=== TASK ITEM ===
Every entry below needs to be repeated exactly.

=== EXERCISE DATA ===
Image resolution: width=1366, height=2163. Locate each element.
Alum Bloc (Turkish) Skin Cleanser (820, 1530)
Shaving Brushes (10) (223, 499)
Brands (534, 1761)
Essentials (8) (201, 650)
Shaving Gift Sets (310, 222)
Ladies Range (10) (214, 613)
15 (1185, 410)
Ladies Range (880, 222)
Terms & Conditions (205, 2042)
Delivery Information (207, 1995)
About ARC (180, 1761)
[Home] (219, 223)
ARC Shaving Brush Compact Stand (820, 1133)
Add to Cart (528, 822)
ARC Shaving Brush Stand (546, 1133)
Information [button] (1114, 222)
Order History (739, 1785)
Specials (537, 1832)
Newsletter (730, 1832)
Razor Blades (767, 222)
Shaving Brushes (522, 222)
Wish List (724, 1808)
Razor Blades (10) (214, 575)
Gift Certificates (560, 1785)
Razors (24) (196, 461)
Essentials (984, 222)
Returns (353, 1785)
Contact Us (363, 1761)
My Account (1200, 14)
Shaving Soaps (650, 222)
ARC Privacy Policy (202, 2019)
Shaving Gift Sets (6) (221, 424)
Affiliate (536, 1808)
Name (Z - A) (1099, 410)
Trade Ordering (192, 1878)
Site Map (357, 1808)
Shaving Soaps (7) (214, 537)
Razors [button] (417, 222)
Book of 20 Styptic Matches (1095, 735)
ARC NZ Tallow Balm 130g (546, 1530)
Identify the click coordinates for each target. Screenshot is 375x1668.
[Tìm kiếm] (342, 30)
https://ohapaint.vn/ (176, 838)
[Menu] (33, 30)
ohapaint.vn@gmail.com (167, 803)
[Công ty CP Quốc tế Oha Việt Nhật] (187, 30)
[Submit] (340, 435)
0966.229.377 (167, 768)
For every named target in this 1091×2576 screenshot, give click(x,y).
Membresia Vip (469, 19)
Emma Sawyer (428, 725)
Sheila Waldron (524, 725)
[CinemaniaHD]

=== ANSWER SECTION ===
Image resolution: width=1366, height=2163. Locate each element.
Alum Bloc (Turkish) Skin Cleanser (820, 1530)
Shaving Brushes (10) (223, 499)
Brands (534, 1761)
Essentials (8) (201, 650)
Shaving Gift Sets (310, 222)
Ladies Range (10) (214, 613)
15 (1185, 410)
Ladies Range (880, 222)
Terms & Conditions (205, 2042)
Delivery Information (207, 1995)
About ARC (180, 1761)
[Home] (219, 223)
ARC Shaving Brush Compact Stand (820, 1133)
Add to Cart (528, 822)
ARC Shaving Brush Stand (546, 1133)
Information [button] (1114, 222)
Order History (739, 1785)
Specials (537, 1832)
Newsletter (730, 1832)
Razor Blades (767, 222)
Shaving Brushes (522, 222)
Wish List (724, 1808)
Razor Blades (10) (214, 575)
Gift Certificates (560, 1785)
Razors (24) (196, 461)
Essentials (984, 222)
Returns (353, 1785)
Contact Us (363, 1761)
My Account (1200, 14)
Shaving Soaps (650, 222)
ARC Privacy Policy (202, 2019)
Shaving Gift Sets (6) (221, 424)
Affiliate (536, 1808)
Name (Z - A) (1099, 410)
Trade Ordering (192, 1878)
Site Map (357, 1808)
Shaving Soaps (7) (214, 537)
Razors [button] (417, 222)
Book of 20 Styptic Matches (1095, 735)
ARC NZ Tallow Balm 130g (546, 1530)
Identify the click coordinates for each target. Screenshot is 375x1668.
[Tìm kiếm] (342, 30)
https://ohapaint.vn/ (176, 838)
[Menu] (33, 30)
ohapaint.vn@gmail.com (167, 803)
[Công ty CP Quốc tế Oha Việt Nhật] (187, 30)
[Submit] (340, 435)
0966.229.377 (167, 768)
For every named target in this 1091×2576 screenshot, give click(x,y).
Membresia Vip (469, 19)
Emma Sawyer (428, 725)
Sheila Waldron (524, 725)
[CinemaniaHD]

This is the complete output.